====== Listing ======

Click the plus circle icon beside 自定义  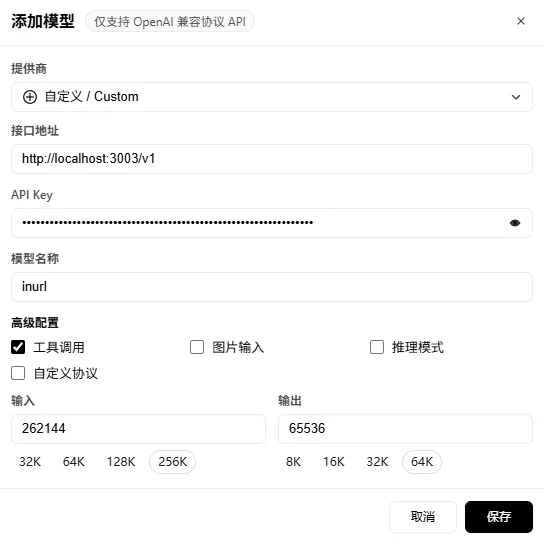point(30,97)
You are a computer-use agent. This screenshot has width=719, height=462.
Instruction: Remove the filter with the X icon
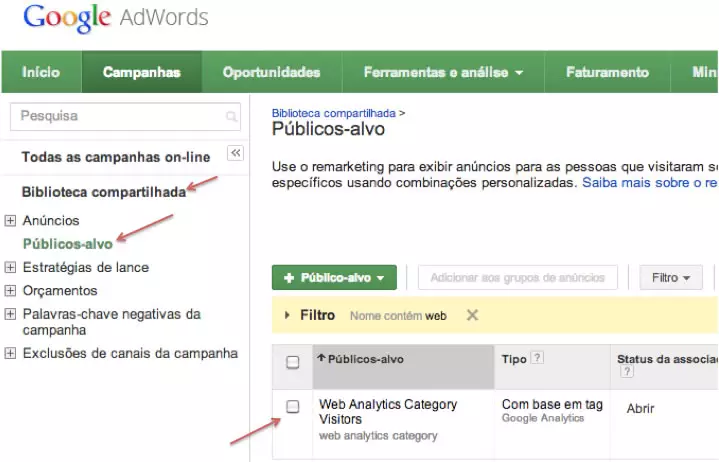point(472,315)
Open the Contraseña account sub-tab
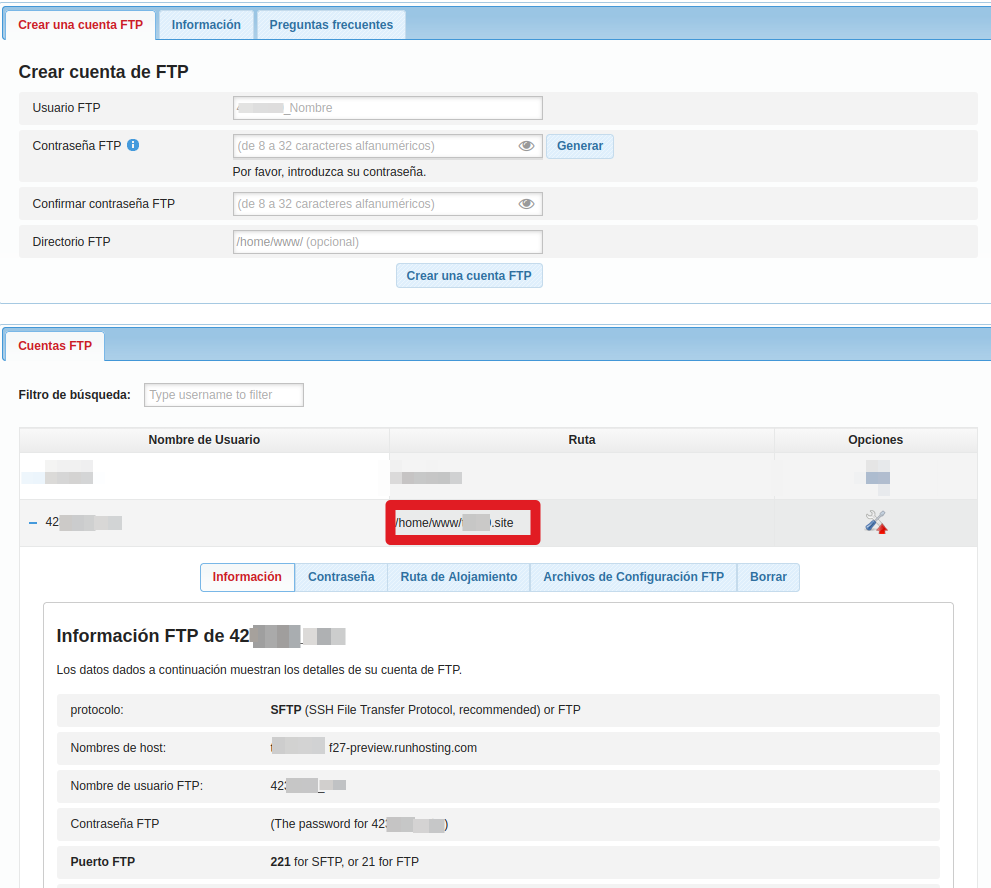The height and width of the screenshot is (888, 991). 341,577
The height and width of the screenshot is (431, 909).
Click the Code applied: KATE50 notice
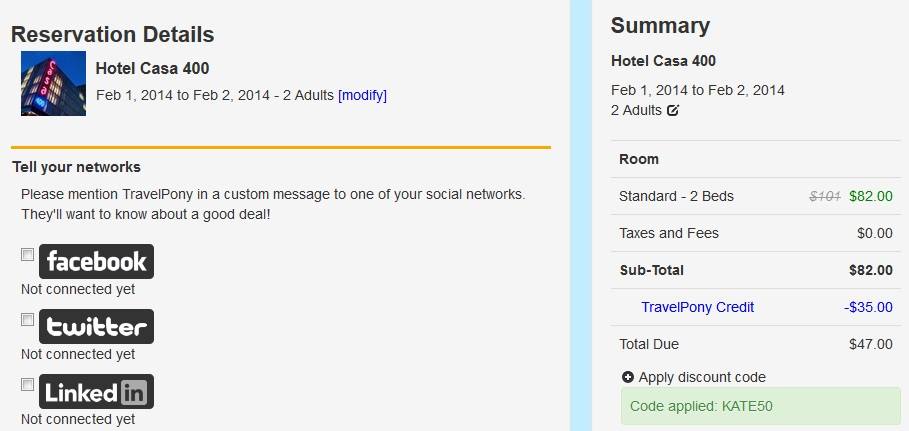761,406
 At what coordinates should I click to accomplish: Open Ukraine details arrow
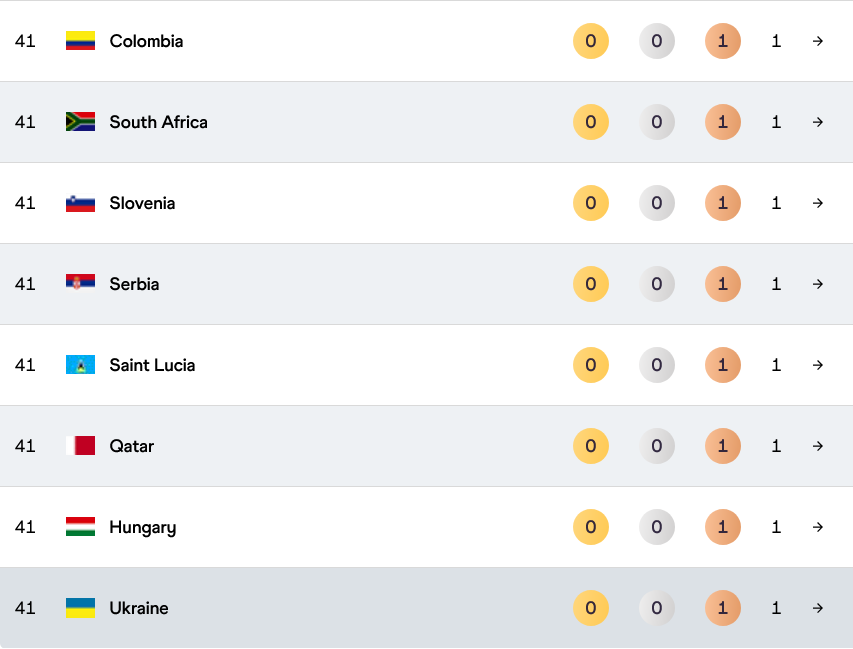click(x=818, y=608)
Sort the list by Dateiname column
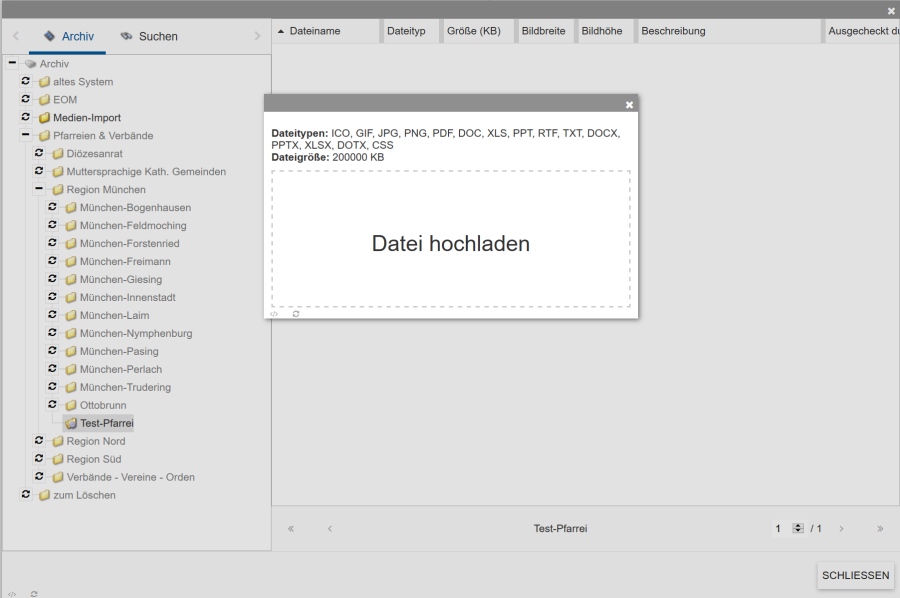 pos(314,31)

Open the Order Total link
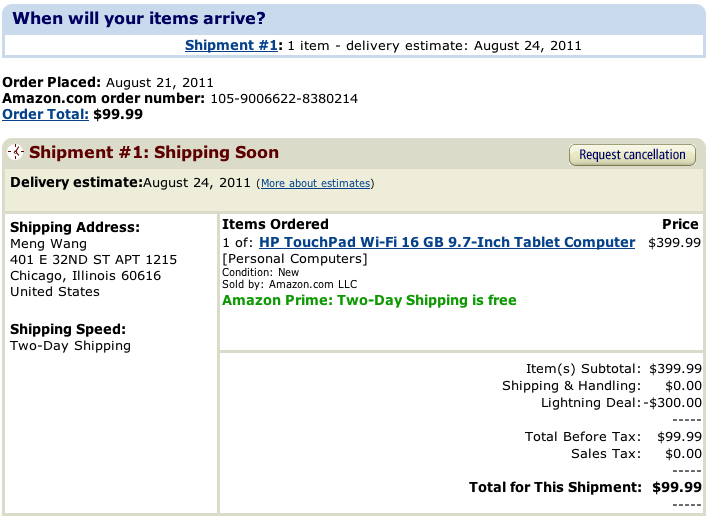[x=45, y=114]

======
====== Listing ======

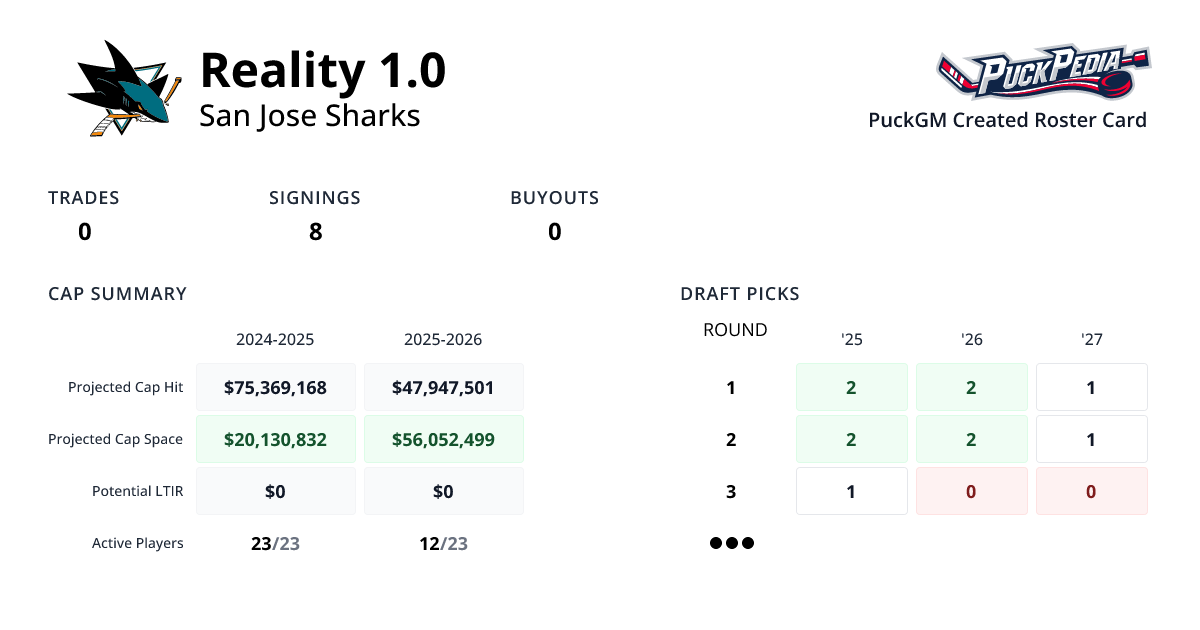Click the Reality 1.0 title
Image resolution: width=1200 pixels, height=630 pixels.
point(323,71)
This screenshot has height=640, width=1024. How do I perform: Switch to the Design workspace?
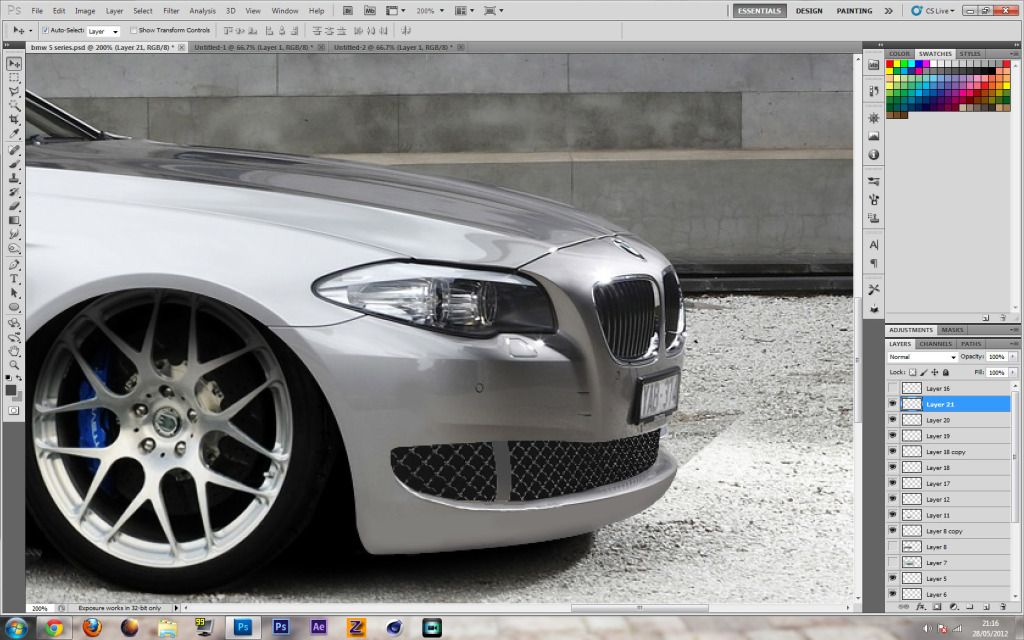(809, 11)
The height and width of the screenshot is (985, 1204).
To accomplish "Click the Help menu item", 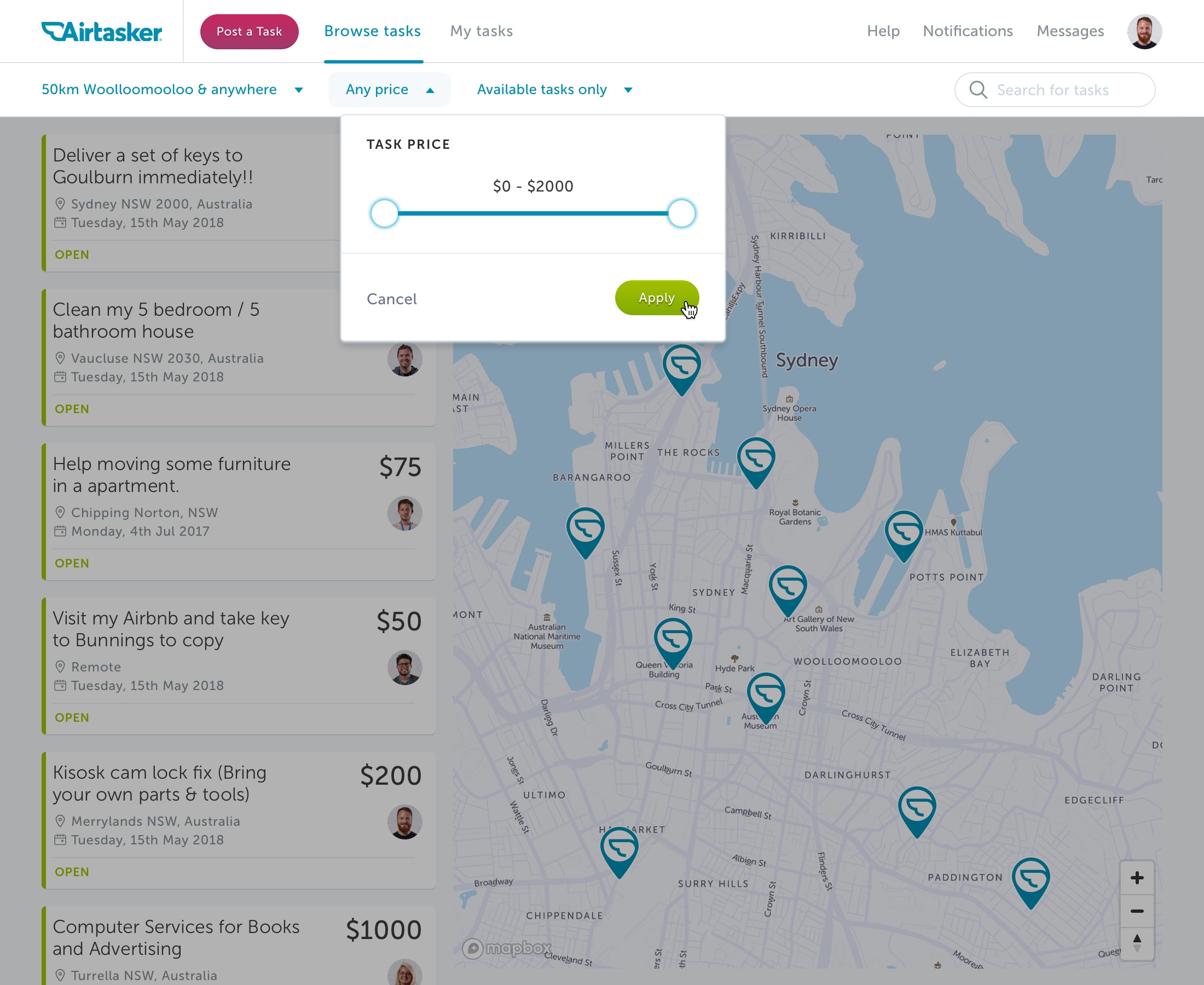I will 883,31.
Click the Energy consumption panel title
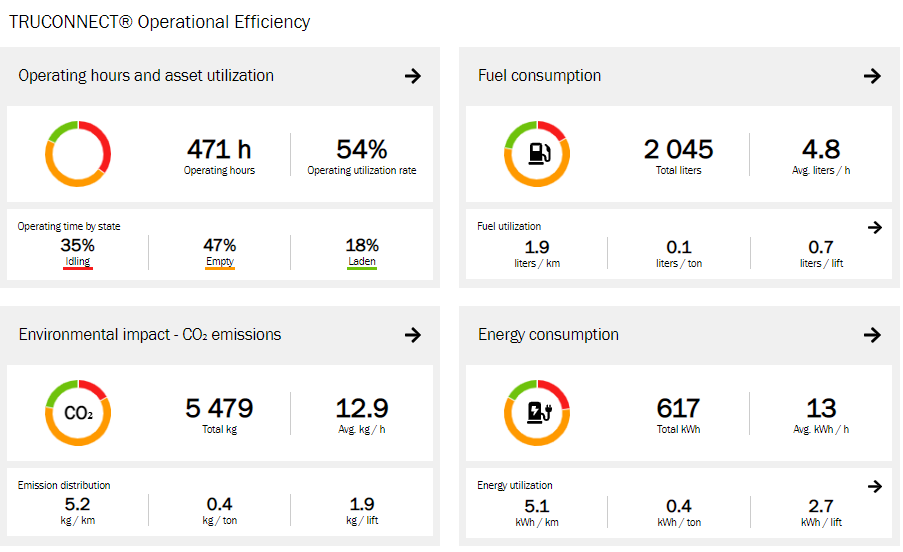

======
====== Listing ======

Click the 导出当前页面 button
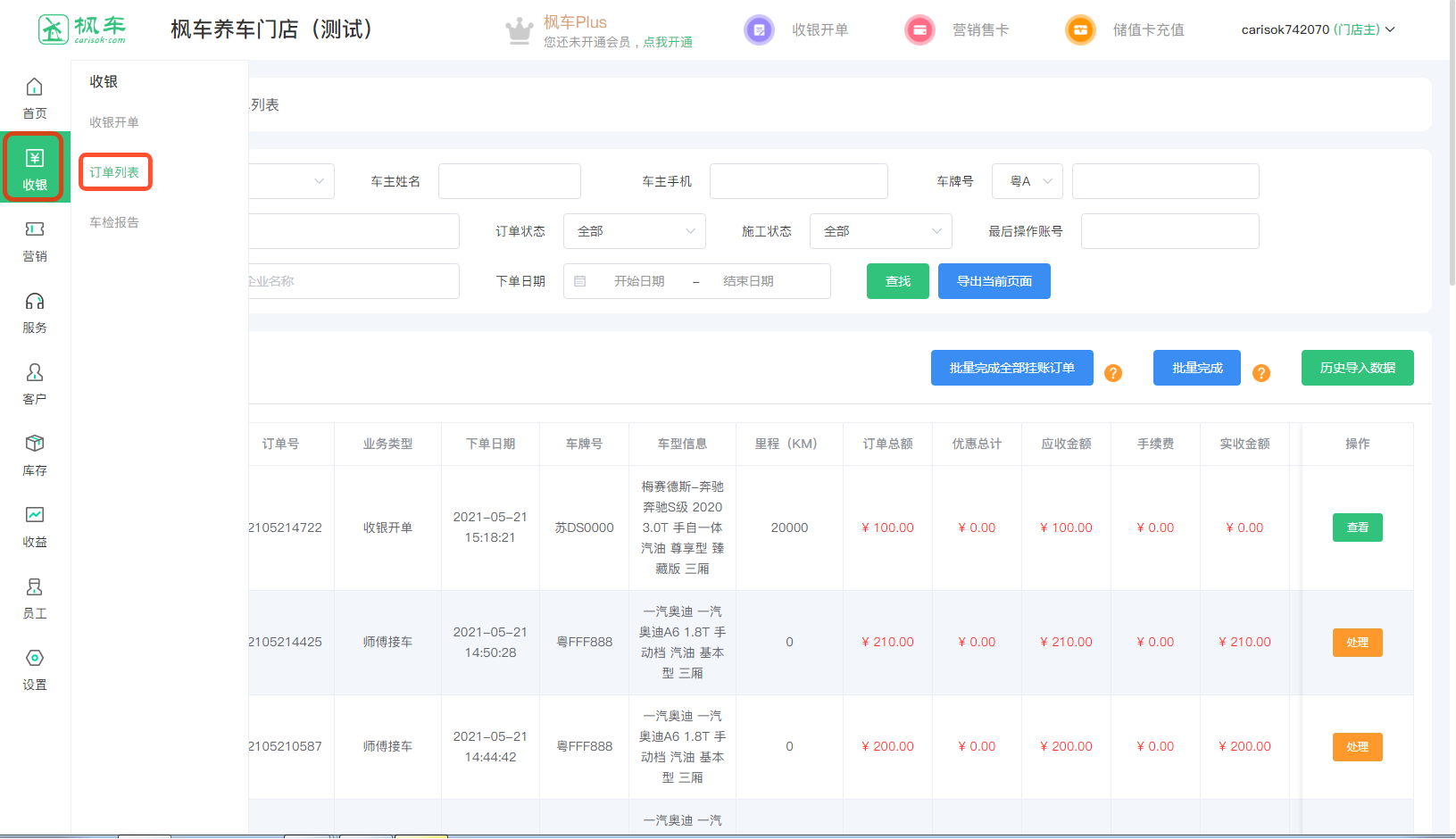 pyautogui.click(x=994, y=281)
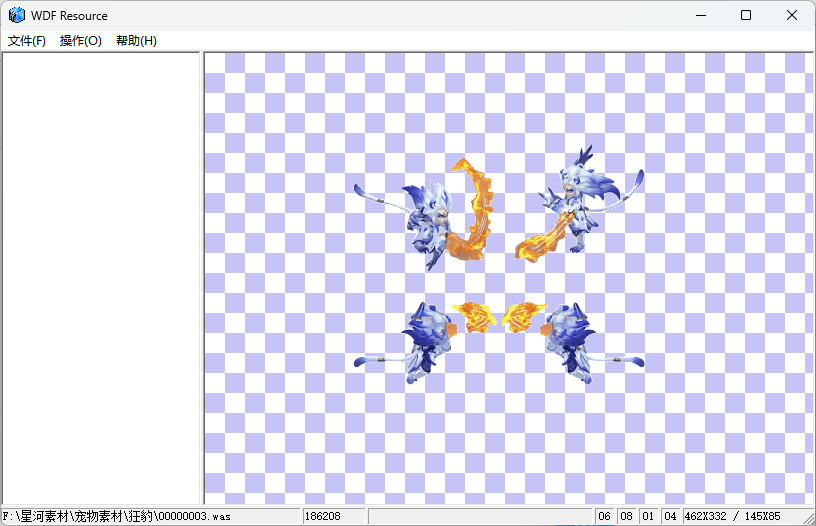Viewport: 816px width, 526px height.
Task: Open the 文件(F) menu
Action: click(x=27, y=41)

======

Locate each line in the entries above that contains the word "Open" and copy those lines out in full.

Open the Contraseña account sub-tab
 At what coordinates should I click to accomplish: Open Ukraine details arrow
Open the Order Total link
Task: Open the 文件(F) menu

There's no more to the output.